— Problem statement —
Where the line containing "Select Start with Settings Inherited" appears in the entries below, start there and print only that line and every line after it, exactly, through the end, excluding pictures.
##### Data section
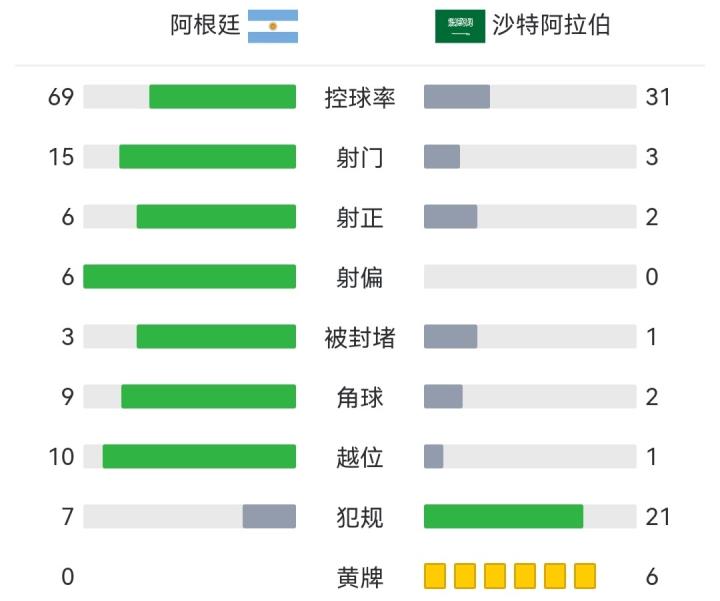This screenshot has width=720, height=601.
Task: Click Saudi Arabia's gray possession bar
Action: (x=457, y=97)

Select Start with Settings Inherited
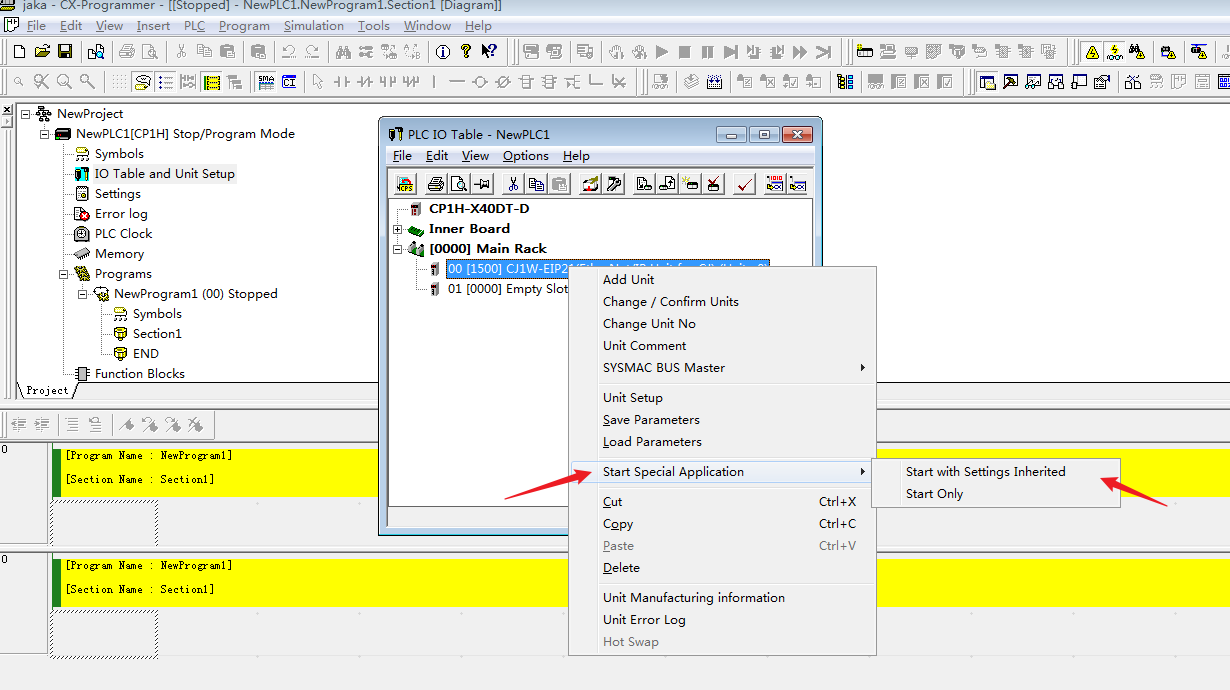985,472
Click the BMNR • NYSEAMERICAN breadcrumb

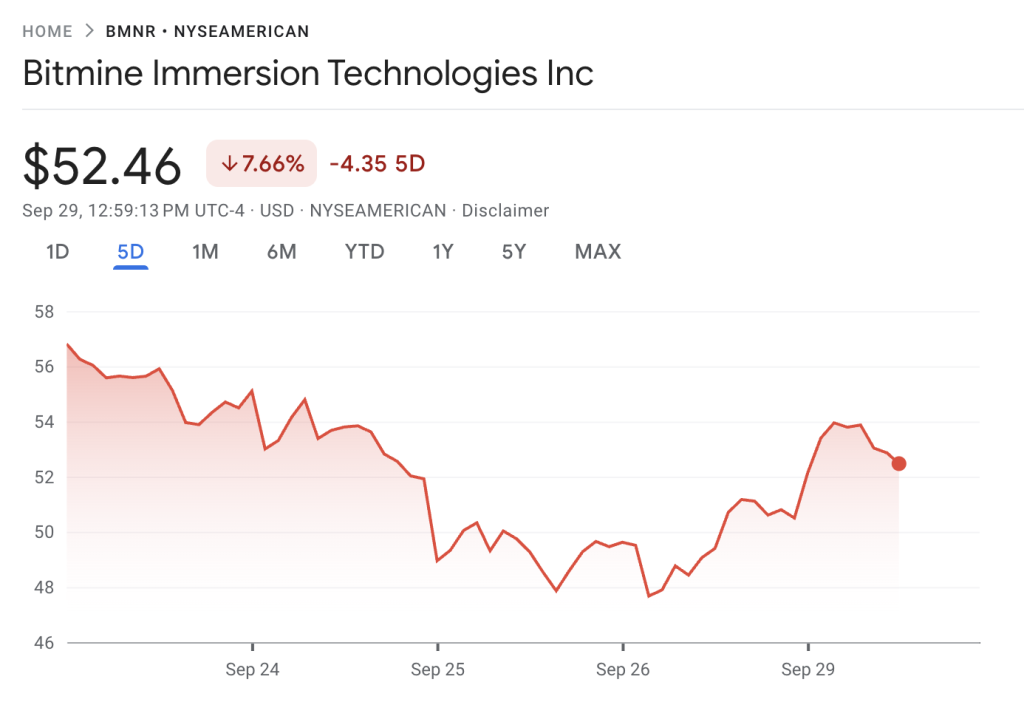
##########
— Response box —
Select Start with Settings Inherited
985,472
Click the BMNR • NYSEAMERICAN breadcrumb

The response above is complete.